Sarah, 30 ans, habite elle place de Serbie, où se trouve un important point de deal de Rennes, qui en compte une trentaine, selon le parquet. 

"Ce n’est pas possible d’élever des enfants dans un tel milieu, ils dealent devant les enfants", maugrée cette mère d'un garçon de quatre ans, qui paye 719 euros de loyer pour un T3. 

"C'est à peine si j’ouvre les volets, j’ai tellement peur... Quand ils crient, je ferme toutes mes portes et je me mets dans une pièce avec mon fils. Je veux quitter le quartier", assure-t-elle.

Mafias du narcotrafic

Selon Frédéric Gallet, du syndicat Alliance, au Blosne se joue "une guerre de conquête des points de deal". 

D'après le procureur de Rennes Philippe Astruc, "l'équipe qui tenait ce point de deal de revente s'est faite déloger en décembre". Deux groupes se disputent ce point de vente avec "une partie des acteurs qui viennent de la région parisienne".  

Nathalie Appéré, maire PS de Rennes, assure que "le Blosne n’est pas un territoire perdu: il est hors de question qu’un bout de territoire soit laissé à la main des dealers et confisqué, d'autant plus que ce quartier fait l’objet actuellement d’un grand programme de rénovation urbaine". 

"C'est le territoire le moins dense et le plus vert de Rennes, avec une qualité de vie qui est reconnue, des services publics très présents.
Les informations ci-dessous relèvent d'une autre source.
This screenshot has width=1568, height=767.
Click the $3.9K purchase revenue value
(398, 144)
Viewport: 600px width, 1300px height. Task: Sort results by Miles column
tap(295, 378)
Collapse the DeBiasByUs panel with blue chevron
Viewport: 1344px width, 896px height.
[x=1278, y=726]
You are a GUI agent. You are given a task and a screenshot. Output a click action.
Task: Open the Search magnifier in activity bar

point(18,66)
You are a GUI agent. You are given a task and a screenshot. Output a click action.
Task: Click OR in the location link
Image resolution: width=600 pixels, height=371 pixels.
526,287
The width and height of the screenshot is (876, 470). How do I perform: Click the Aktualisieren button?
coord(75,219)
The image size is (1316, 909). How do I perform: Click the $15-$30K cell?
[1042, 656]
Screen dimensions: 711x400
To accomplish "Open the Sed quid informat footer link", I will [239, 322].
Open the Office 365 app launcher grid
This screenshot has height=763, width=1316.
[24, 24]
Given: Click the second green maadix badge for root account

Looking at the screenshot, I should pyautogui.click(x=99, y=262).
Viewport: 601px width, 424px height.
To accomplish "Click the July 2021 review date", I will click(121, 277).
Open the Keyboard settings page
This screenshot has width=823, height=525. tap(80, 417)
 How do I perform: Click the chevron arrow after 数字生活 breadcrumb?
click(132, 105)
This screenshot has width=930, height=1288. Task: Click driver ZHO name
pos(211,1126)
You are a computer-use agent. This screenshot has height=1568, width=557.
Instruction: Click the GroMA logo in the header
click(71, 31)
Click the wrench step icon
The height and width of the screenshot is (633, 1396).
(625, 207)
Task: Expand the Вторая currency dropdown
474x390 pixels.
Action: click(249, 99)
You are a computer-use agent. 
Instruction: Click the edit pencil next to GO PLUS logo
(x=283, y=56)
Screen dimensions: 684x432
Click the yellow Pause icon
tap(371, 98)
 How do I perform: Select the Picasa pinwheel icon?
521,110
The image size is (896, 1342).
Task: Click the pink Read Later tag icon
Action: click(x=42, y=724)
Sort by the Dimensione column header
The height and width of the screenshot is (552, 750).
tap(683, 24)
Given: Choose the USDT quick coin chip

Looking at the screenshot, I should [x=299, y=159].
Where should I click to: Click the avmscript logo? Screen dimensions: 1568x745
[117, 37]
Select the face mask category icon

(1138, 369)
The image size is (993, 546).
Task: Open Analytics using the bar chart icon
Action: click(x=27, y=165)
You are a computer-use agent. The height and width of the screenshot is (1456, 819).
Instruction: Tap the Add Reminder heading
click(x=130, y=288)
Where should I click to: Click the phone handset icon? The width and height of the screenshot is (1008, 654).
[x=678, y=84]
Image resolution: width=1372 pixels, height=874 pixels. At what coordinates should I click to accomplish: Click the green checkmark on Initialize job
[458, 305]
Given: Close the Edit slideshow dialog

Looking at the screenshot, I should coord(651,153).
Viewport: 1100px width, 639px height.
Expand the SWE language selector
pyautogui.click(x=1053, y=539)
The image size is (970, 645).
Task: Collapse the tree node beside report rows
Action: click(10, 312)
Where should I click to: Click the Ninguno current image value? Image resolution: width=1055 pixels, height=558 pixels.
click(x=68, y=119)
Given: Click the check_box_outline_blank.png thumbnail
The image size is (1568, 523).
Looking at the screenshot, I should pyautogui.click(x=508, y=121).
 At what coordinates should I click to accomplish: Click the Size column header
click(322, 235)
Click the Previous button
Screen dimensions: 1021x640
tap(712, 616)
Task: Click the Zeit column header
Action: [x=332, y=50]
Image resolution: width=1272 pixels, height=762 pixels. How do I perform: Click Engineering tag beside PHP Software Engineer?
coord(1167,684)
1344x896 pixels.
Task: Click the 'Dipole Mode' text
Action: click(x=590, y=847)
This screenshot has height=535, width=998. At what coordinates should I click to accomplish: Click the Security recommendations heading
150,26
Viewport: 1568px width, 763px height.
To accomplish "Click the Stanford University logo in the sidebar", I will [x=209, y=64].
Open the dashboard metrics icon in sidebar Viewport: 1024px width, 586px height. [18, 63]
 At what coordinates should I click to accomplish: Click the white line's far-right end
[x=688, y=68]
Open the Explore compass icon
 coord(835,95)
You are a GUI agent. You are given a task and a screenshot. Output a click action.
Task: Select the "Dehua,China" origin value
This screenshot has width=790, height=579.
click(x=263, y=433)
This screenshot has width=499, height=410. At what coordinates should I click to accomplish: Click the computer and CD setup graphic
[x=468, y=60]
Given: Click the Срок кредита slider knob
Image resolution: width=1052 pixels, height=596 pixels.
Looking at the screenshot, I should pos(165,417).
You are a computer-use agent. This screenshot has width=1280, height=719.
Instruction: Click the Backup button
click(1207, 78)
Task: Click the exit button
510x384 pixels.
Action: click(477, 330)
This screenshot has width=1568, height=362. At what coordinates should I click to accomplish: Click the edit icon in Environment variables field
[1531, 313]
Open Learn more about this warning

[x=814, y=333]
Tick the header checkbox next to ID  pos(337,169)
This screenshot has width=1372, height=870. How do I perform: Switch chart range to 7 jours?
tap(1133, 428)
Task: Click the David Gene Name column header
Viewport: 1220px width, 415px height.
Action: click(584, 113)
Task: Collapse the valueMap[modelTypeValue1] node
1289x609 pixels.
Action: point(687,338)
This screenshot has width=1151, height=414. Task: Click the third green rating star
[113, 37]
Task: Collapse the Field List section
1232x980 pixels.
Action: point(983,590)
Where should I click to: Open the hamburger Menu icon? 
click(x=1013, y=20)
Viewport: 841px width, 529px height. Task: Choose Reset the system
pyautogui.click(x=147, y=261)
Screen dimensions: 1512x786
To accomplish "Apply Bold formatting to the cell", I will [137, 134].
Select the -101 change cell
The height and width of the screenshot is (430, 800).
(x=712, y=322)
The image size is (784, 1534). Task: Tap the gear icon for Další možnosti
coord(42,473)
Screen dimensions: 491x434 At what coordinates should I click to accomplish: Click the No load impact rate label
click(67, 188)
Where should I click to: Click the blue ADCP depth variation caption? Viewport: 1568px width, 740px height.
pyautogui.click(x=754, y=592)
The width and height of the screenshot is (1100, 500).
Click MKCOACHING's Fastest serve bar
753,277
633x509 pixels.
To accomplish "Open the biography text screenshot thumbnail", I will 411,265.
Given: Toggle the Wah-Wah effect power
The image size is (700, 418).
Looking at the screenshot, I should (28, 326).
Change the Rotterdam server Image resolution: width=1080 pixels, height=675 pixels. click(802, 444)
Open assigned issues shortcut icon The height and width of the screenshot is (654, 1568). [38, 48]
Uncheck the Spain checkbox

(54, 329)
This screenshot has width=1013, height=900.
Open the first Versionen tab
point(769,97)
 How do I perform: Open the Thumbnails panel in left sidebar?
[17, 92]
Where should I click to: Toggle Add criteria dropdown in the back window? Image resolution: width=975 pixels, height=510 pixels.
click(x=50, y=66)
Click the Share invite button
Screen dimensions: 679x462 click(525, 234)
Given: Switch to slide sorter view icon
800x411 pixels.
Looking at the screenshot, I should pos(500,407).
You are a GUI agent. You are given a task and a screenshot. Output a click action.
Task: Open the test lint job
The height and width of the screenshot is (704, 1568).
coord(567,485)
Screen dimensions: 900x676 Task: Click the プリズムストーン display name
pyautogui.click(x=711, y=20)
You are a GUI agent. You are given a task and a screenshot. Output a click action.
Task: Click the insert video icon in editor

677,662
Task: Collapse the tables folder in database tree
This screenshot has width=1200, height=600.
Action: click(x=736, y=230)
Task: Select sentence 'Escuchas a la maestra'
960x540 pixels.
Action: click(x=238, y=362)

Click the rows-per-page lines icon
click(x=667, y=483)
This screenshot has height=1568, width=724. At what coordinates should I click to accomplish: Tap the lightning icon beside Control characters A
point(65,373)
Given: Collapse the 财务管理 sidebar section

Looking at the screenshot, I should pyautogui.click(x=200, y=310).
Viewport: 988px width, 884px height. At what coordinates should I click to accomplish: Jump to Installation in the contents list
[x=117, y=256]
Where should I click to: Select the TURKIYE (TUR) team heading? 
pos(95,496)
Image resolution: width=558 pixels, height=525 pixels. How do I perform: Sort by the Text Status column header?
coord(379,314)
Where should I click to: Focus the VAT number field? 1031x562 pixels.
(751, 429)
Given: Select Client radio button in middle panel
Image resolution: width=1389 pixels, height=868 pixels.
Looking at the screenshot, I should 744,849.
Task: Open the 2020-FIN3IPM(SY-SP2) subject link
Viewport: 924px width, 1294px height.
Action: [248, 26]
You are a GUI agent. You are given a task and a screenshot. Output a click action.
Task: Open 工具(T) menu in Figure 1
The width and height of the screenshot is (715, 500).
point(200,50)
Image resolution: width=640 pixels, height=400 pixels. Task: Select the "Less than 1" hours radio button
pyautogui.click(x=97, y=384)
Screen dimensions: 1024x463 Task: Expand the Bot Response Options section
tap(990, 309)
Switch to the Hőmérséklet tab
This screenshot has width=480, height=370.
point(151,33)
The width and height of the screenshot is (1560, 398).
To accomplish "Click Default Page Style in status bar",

C'est d’autant plus révoltant (...) que les efforts puissent être confisqués par les mafias du narcotrafic", ajoute l'élue. 

Dans une tribune au vitriol publiée au Figaro, Florian Bachelier, ancien député LREM d'Ille-et-Vilaine, dénonce lui "l'abandon du quartier du Blosne qui concentre la pauvreté d'une ville dont les loyers ont explosé et qui a progressivement recommunautarisé ses tours avec les nouveaux arrivants et où le trafic de stupéfiants permettait jusqu'alors d'acheter la paix sociale à bas prix".

Transportant son sac de courses, Pimeta, retraitée d'origine portugaise et arrivée en 1982, dit vivre désormais dans l'angoisse de la balle perdue. "On y a élevé nos enfants qui jouaient avec tout le monde et aujourd'hui nos enfants, qui sont partis d'ici, ont peur pour nous".